§ **Records provided**

■ ■ ■ ■ ■

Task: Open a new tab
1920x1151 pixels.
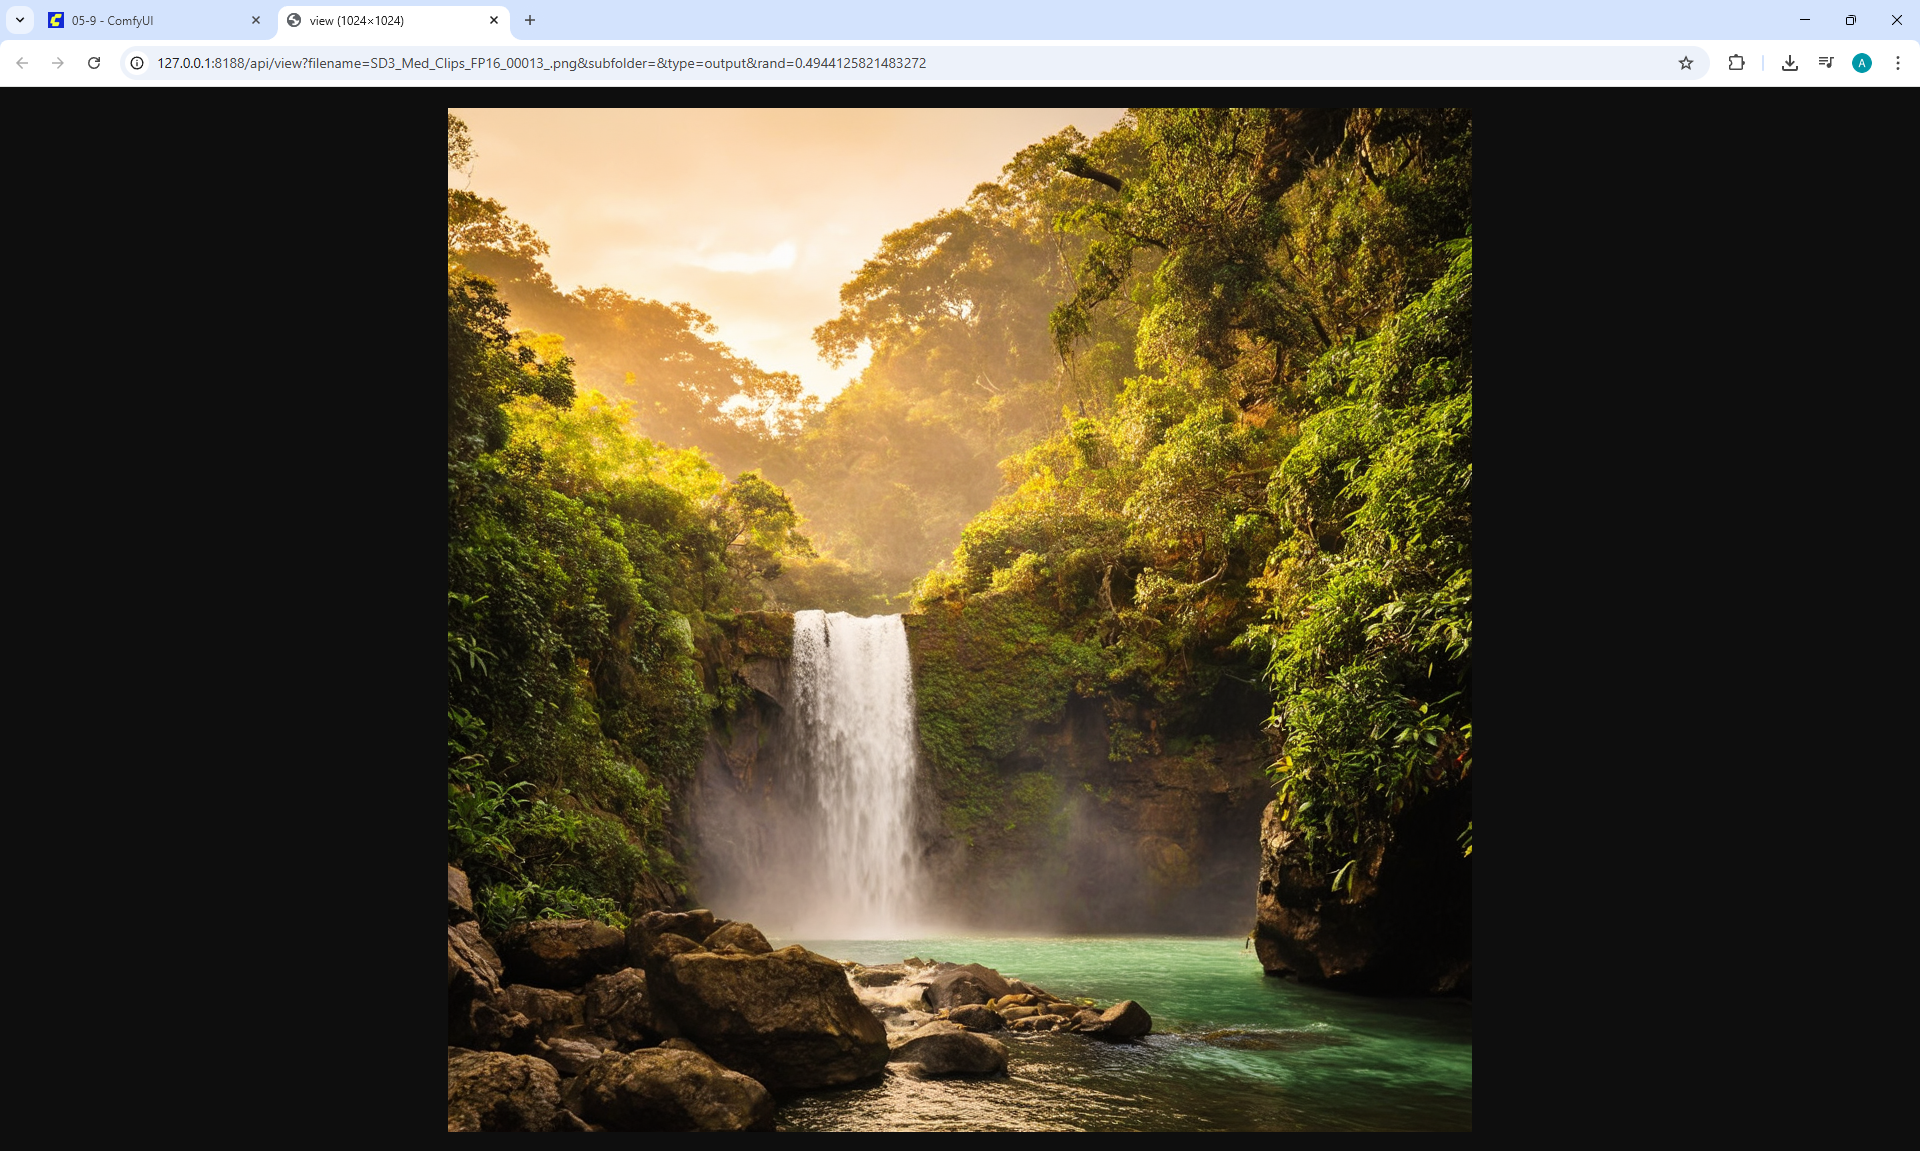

■ ■ ■ ■ ■

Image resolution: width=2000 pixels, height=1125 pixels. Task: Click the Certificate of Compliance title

■ ■ ■ ■ ■

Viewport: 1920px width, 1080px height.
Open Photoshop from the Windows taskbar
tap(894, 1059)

■ ■ ■ ■ ■

§ **Task to complete**
Report the number of lines in the entries above that include the string "height". Give nothing but the number.

§ **Response**
2